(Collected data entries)

>>>

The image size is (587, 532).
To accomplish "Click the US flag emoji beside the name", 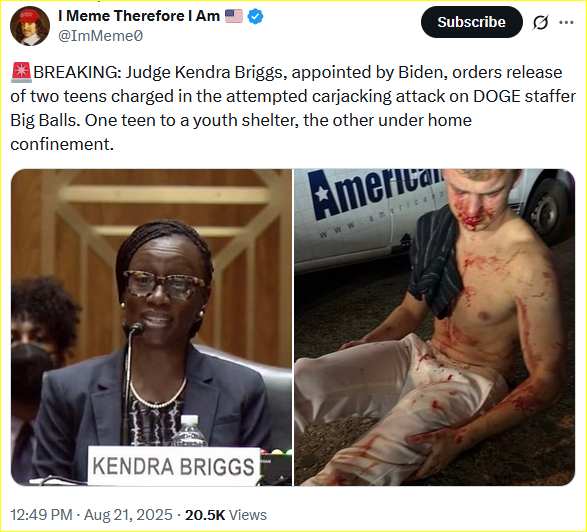I will tap(234, 16).
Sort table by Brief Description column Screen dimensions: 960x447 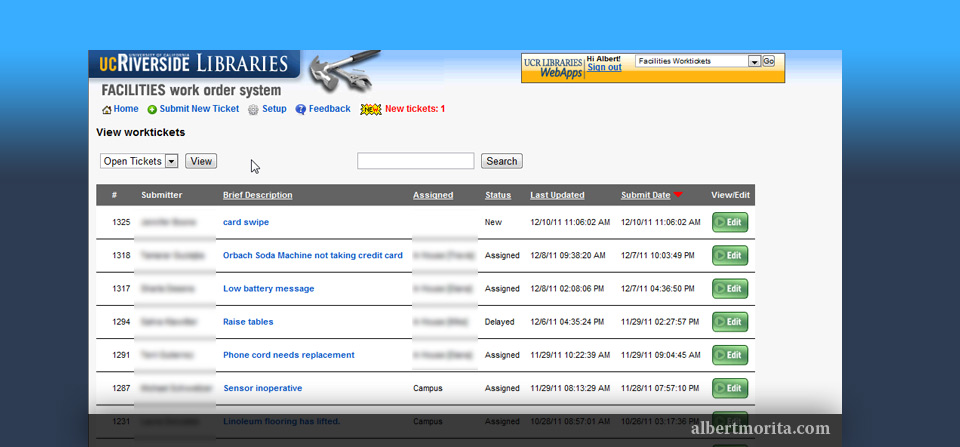point(257,195)
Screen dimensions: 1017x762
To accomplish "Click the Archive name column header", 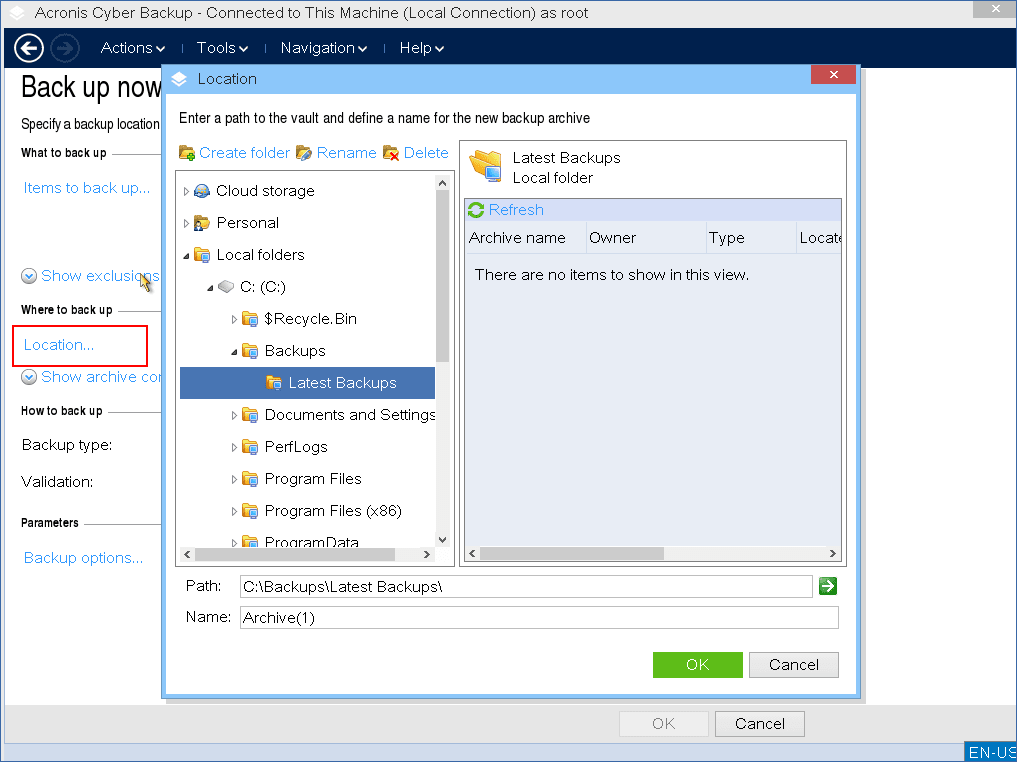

<<<

Work to be completed:
Please reproduce the lines exactly from the one containing "Screen dimensions: 1017x762" through the last line of the data above, and keep the pictures out.

Result:
Screen dimensions: 1017x762
To accomplish "Click the Archive name column header", 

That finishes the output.